(Collected data entries)
# # # #
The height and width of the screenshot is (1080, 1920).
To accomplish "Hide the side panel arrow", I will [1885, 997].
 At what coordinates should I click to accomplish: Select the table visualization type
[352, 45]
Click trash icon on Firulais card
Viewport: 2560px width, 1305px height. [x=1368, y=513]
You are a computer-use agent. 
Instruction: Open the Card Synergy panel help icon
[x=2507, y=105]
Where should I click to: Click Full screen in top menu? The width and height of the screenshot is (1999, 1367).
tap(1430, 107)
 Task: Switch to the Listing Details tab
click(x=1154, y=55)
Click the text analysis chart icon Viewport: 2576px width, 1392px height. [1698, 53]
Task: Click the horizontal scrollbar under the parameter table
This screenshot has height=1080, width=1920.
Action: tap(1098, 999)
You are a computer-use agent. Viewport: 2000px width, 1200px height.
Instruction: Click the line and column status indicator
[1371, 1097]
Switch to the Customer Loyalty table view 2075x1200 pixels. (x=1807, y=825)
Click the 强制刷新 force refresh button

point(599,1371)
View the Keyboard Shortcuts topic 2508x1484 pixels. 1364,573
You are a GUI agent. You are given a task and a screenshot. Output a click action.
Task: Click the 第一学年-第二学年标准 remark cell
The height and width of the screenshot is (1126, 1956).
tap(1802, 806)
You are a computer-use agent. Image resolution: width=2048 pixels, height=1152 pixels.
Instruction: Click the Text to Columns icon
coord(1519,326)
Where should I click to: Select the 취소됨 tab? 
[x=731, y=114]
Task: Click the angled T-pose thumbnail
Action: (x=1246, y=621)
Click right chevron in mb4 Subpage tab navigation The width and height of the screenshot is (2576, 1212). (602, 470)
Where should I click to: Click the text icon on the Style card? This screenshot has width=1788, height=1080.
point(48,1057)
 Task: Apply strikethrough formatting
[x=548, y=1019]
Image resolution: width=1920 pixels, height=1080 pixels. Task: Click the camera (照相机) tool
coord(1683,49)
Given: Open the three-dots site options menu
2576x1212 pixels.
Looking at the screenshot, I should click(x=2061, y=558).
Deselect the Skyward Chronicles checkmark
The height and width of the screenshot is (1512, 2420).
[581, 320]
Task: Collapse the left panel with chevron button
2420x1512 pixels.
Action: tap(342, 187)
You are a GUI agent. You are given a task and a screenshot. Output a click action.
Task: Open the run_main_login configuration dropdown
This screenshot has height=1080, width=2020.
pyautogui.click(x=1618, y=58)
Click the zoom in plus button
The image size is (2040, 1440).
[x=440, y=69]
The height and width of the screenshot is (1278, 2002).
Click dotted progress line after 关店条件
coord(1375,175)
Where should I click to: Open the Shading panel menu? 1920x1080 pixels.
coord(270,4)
# # # #
*Exercise*
Reproduce each entry exactly, leaving out nothing.

*Reply to the exercise*
The height and width of the screenshot is (1080, 1920).
To accomplish "Hide the side panel arrow", I will [1885, 997].
 At what coordinates should I click to accomplish: Select the table visualization type
[352, 45]
Click trash icon on Firulais card
Viewport: 2560px width, 1305px height. [x=1368, y=513]
You are a computer-use agent. 
Instruction: Open the Card Synergy panel help icon
[x=2507, y=105]
Where should I click to: Click Full screen in top menu? The width and height of the screenshot is (1999, 1367).
tap(1430, 107)
 Task: Switch to the Listing Details tab
click(x=1154, y=55)
Click the text analysis chart icon Viewport: 2576px width, 1392px height. [1698, 53]
Task: Click the horizontal scrollbar under the parameter table
This screenshot has height=1080, width=1920.
Action: tap(1098, 999)
You are a computer-use agent. Viewport: 2000px width, 1200px height.
Instruction: Click the line and column status indicator
[1371, 1097]
Switch to the Customer Loyalty table view 2075x1200 pixels. (x=1807, y=825)
Click the 强制刷新 force refresh button

point(599,1371)
View the Keyboard Shortcuts topic 2508x1484 pixels. 1364,573
You are a GUI agent. You are given a task and a screenshot. Output a click action.
Task: Click the 第一学年-第二学年标准 remark cell
The height and width of the screenshot is (1126, 1956).
tap(1802, 806)
You are a computer-use agent. Image resolution: width=2048 pixels, height=1152 pixels.
Instruction: Click the Text to Columns icon
coord(1519,326)
Where should I click to: Select the 취소됨 tab? 
[x=731, y=114]
Task: Click the angled T-pose thumbnail
Action: (x=1246, y=621)
Click right chevron in mb4 Subpage tab navigation The width and height of the screenshot is (2576, 1212). (602, 470)
Where should I click to: Click the text icon on the Style card? This screenshot has width=1788, height=1080.
point(48,1057)
 Task: Apply strikethrough formatting
[x=548, y=1019]
Image resolution: width=1920 pixels, height=1080 pixels. Task: Click the camera (照相机) tool
coord(1683,49)
Given: Open the three-dots site options menu
2576x1212 pixels.
Looking at the screenshot, I should click(x=2061, y=558).
Deselect the Skyward Chronicles checkmark
The height and width of the screenshot is (1512, 2420).
[581, 320]
Task: Collapse the left panel with chevron button
2420x1512 pixels.
Action: tap(342, 187)
You are a GUI agent. You are given a task and a screenshot. Output a click action.
Task: Open the run_main_login configuration dropdown
This screenshot has height=1080, width=2020.
pyautogui.click(x=1618, y=58)
Click the zoom in plus button
The image size is (2040, 1440).
[x=440, y=69]
The height and width of the screenshot is (1278, 2002).
Click dotted progress line after 关店条件
coord(1375,175)
Where should I click to: Open the Shading panel menu? 1920x1080 pixels.
coord(270,4)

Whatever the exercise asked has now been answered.